Saturday, December 5, 2015

Advent thoughts

MLE read me a piece about advent and the presence of Christ yesterday, and I've been pondering. Not as much about advent itself, or about the distinction between advent and the birth-event, but about incarnation.

We die.
Christ came to die.

We have spent so much time, so much energy, so much of our own lives (not to mention the lives of others) tying to escape death; Christ came to die.

We have moved beyond escaping death, and we now try to prolong life--resuscitation is only the beginning. "Trans-humanity" is attempting to wield genetic control over life, to undo the designs that cause decay and dysfunction as we age.
I wonder, though, if the "eternity" that is being sought here isn't even more 'static' (or just plain boring) than the harp-playing in the clouds depicted by cartoonists.

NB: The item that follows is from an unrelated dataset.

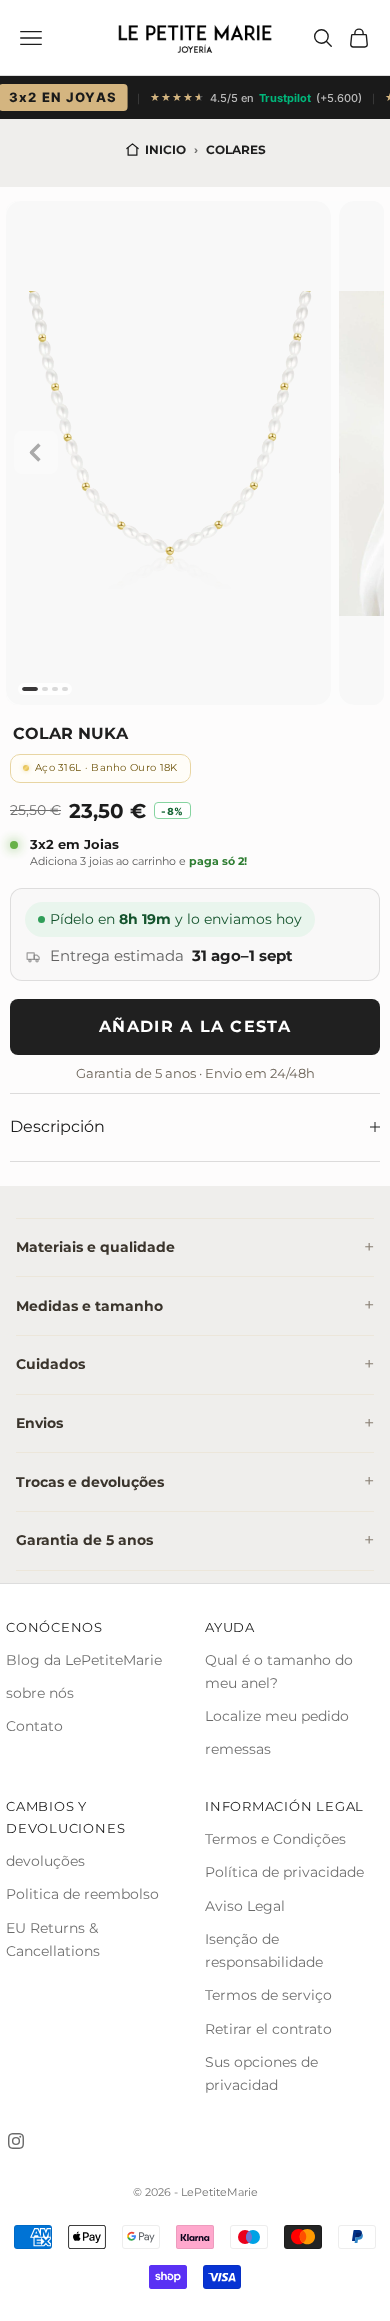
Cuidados (50, 1364)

But if death is an awfully big adventure, what of the return home? Christ came to die, and dreaded that death, and sought to escape it, but in the end accepted it--but was is it to die knowing the next part of the story? Resurrection is not simply a return home from war...

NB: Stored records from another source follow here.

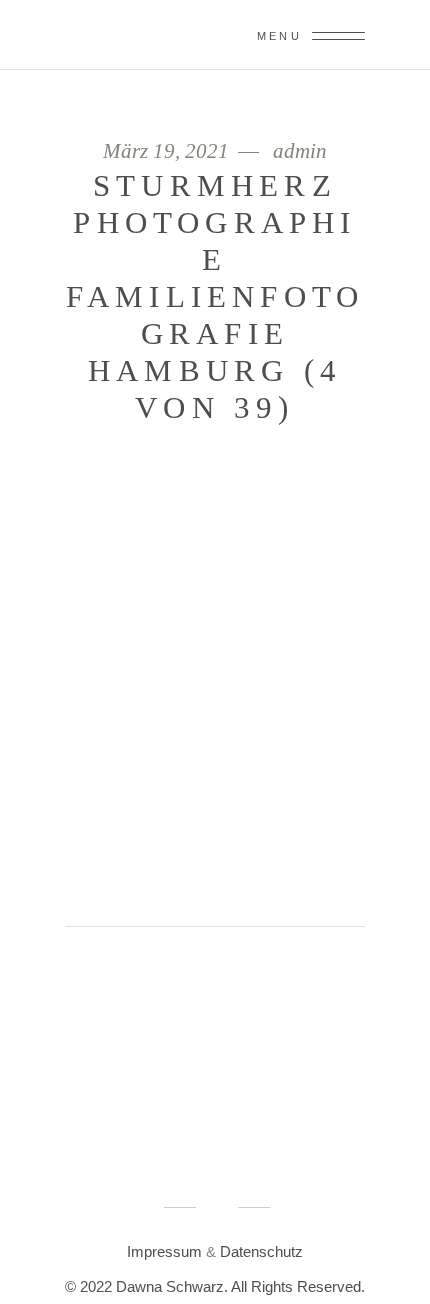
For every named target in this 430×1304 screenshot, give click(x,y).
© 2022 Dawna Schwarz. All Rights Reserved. (215, 1286)
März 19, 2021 (168, 151)
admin (300, 151)
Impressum (164, 1251)
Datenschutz (261, 1251)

Infancy seems so far from death, but this perspective is perhaps a new one: infant mortality is infinitesimal compared to what it was a century ago. The vulnerability, though, of infancy is unchanged. Babies cry out in pain hopelessly, helplessly. So much of life is an adaptation to this state--shifting our helplessness to a delicate balance of what problems we can overcome and which we simply must avoid. But flesh is vulnerable, no matter what.